- Excerpted passage:
---

Carcharodon Megalodon – the largest and most fearsome predator to have ever existed on our planet. Rumors of its existence in our modern oceans have persisted for centuries. Now, in a new adventure, the rumors explode into brutal and terrifying reality in FATHOMLESS, by GREIG BECK.
Baranof Island, Gulf of Alaska, 1952
Jim Granger is searching for a place of legend. Known as ‘Bad Water’ by the island’s elders, it’s reputed to be home to many dangerous creatures. Through a seam in a cliff face, Jim finds what he seeks. He also finds, too late, that the water demon he was warned about is horrifyingly real.
Today, Cate Granger is following in her grandfather’s footsteps. Along with a team of scientists and crew, she accidentally releases a creature from Earth’s primordial past into today’s oceans. The giant Megalodon shark follows its instinct and a genetic memory of a home that once existed millions of years ago along the Californian coast. Nothing is safe on or below the water as the monster stakes its claim on the world’s oceans.
Now Cate and her team must do battle with a creature that has no rival, knows no fear, and regards humans as nothing more than prey.

---

- Data section:

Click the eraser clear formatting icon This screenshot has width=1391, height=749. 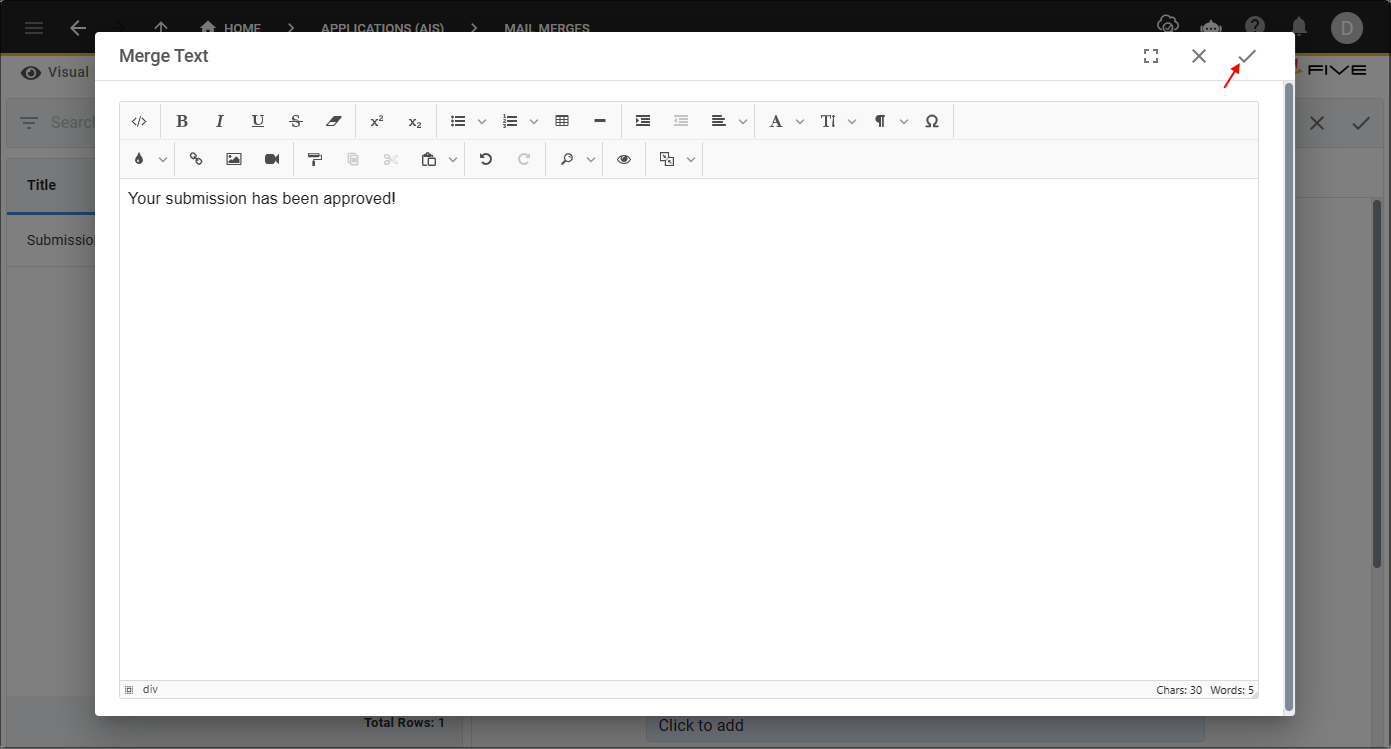click(x=334, y=121)
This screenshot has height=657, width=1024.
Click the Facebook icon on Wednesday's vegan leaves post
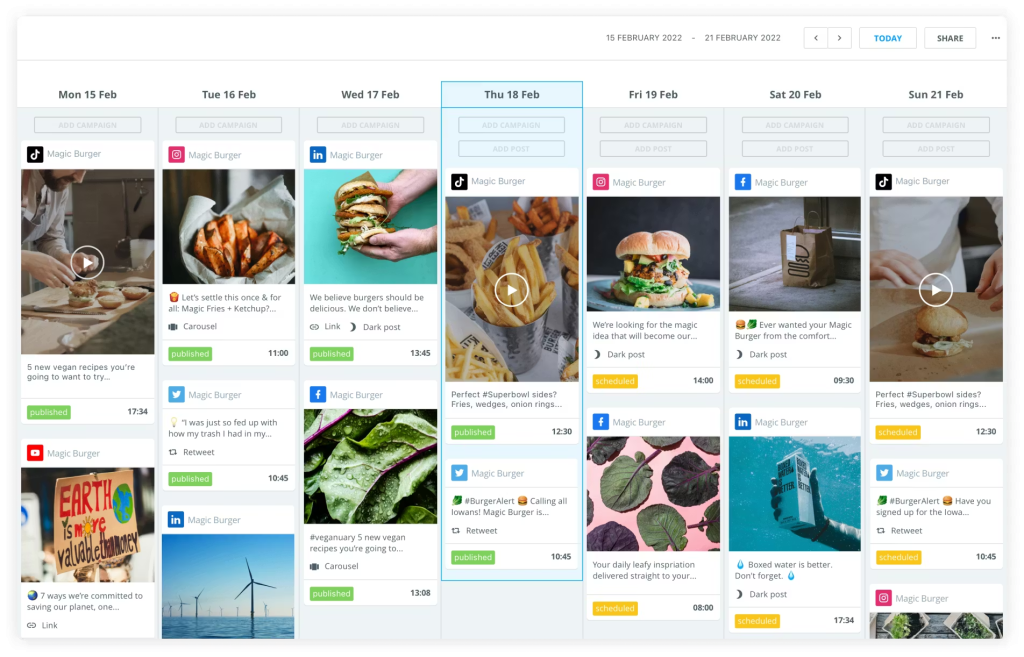(x=318, y=395)
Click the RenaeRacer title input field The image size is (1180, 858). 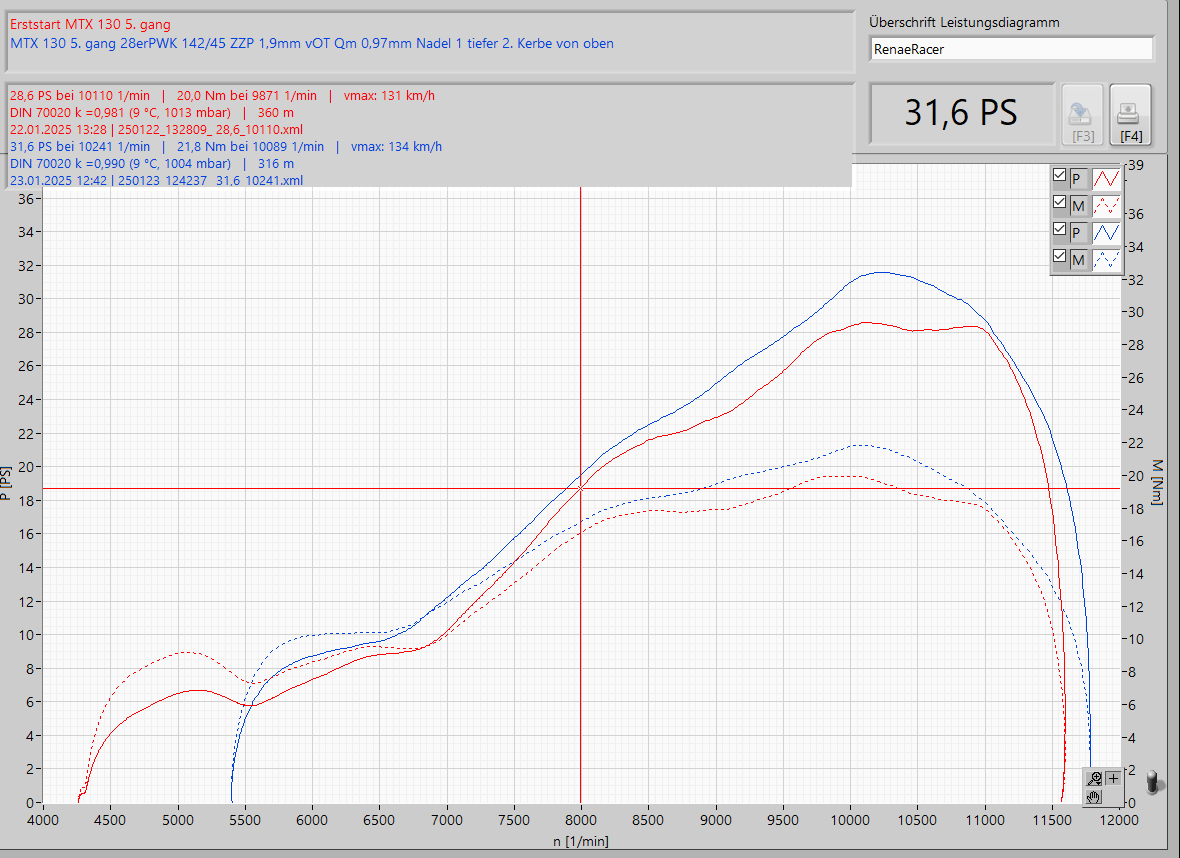pos(1011,49)
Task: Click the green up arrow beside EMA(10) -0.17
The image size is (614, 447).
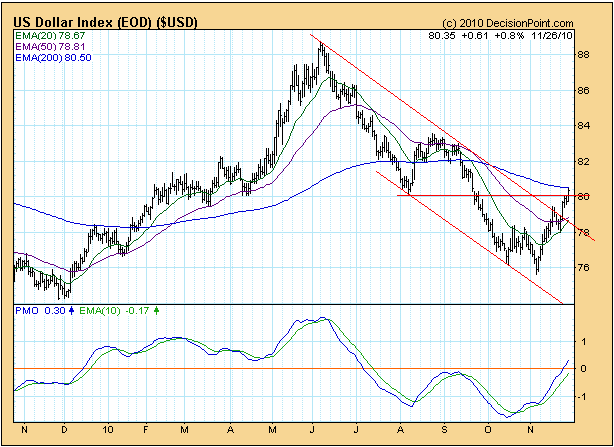Action: 156,311
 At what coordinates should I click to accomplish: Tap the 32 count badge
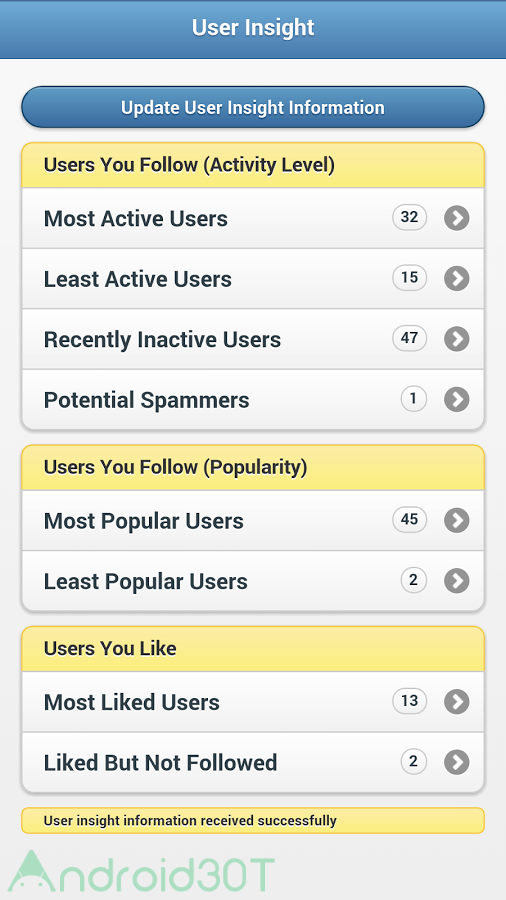click(410, 218)
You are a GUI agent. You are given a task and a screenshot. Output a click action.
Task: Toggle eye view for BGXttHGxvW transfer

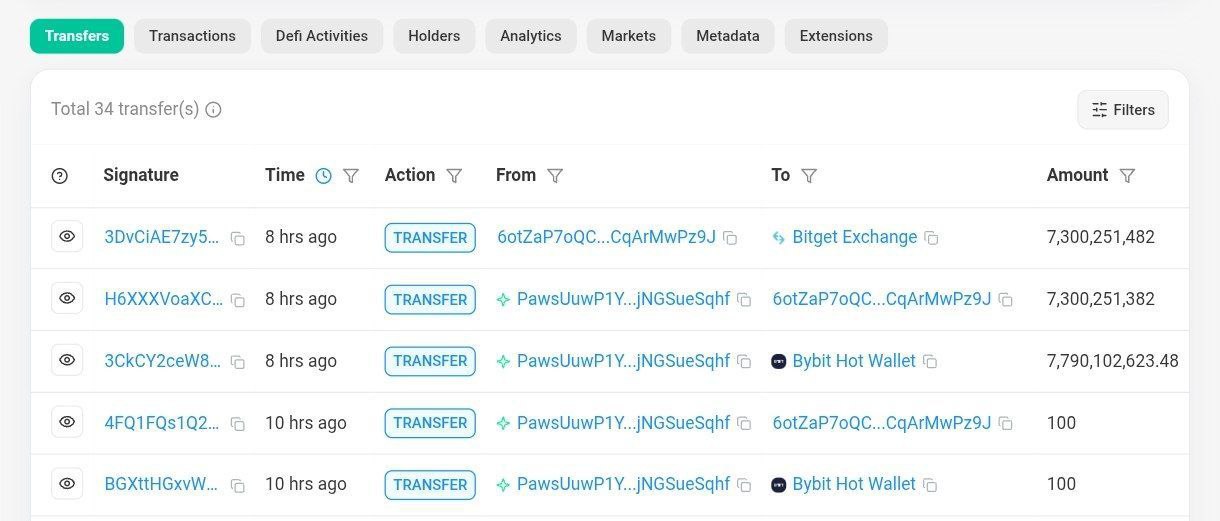pos(67,484)
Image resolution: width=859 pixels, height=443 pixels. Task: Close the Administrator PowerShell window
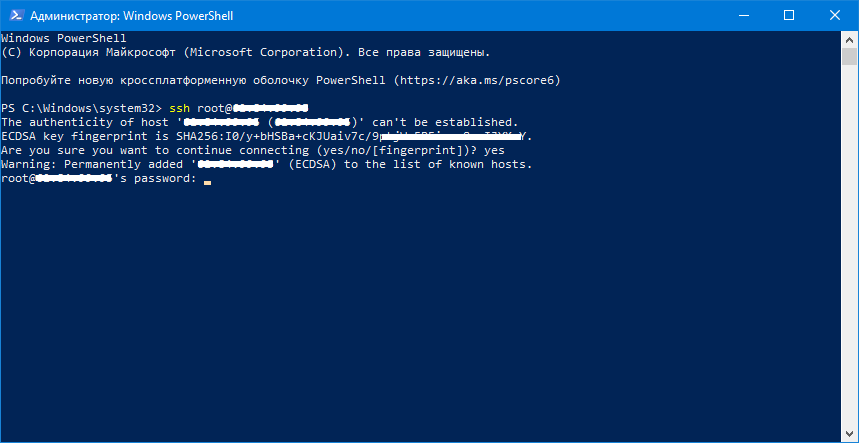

---

- Prompt 1: Give every person's full name that appears in the book description.
- Prompt 2: Update the book description's stretch from "Today, Cate Granger" through "more than prey.", replacing "scientists" with "divers".
- Prompt 3: Does each statement agree with the book description? Answer yes or no for each, quoting the words that decide it. (a) The island's elders called the place Jim Granger sought ‘Bad Water’. (b) Cate Granger sets the creature free on purpose. (c) The shark is drawn toward a former home along the coast of Alaska.
The records above are separate material with no connection to the book description.

- Task response 1: Greig Beck, Jim Granger, Cate Granger

- Task response 2:
Today, Cate Granger is following in her grandfather’s footsteps. Along with a team of divers and crew, she accidentally releases a creature from Earth’s primordial past into today’s oceans. The giant Megalodon shark follows its instinct and a genetic memory of a home that once existed millions of years ago along the Californian coast. Nothing is safe on or below the water as the monster stakes its claim on the world’s oceans.
Now Cate and her team must do battle with a creature that has no rival, knows no fear, and regards humans as nothing more than prey.

- Task response 3:
(a) Yes: "Known as ‘Bad Water’ by the island’s elders"
(b) No: "she accidentally releases a creature from Earth’s primordial past into today’s oceans"
(c) No: "a home that once existed millions of years ago along the Californian coast"